■ Ihre Aufgabe ■
Geben Sie die Zeilen wieder, beginnend bei der Zeile mit "You are a GUI" und endend bei der Zeile mit "The width and". Ersetzen Sie dabei "click action" durch "tap action" und lassen Sie alles Übrige unverändert.

■ Dateneinträge ■
• • •

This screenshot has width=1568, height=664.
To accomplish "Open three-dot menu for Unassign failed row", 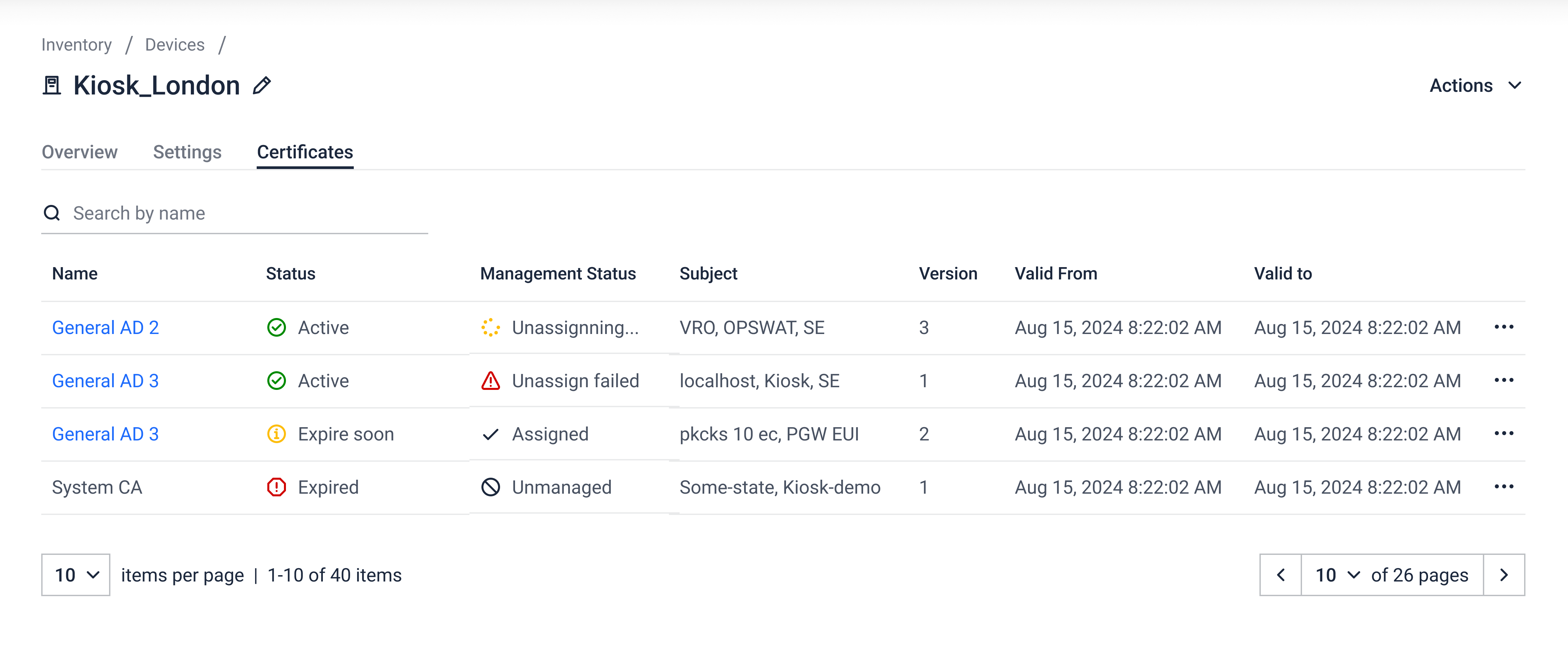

• • •

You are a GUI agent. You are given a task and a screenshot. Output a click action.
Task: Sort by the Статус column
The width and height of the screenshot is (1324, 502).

• • •

■ Lösung der Aufgabe ■
You are a GUI agent. You are given a task and a screenshot. Output a tap action.
Task: Sort by the Статус column
The width and height of the screenshot is (1324, 502).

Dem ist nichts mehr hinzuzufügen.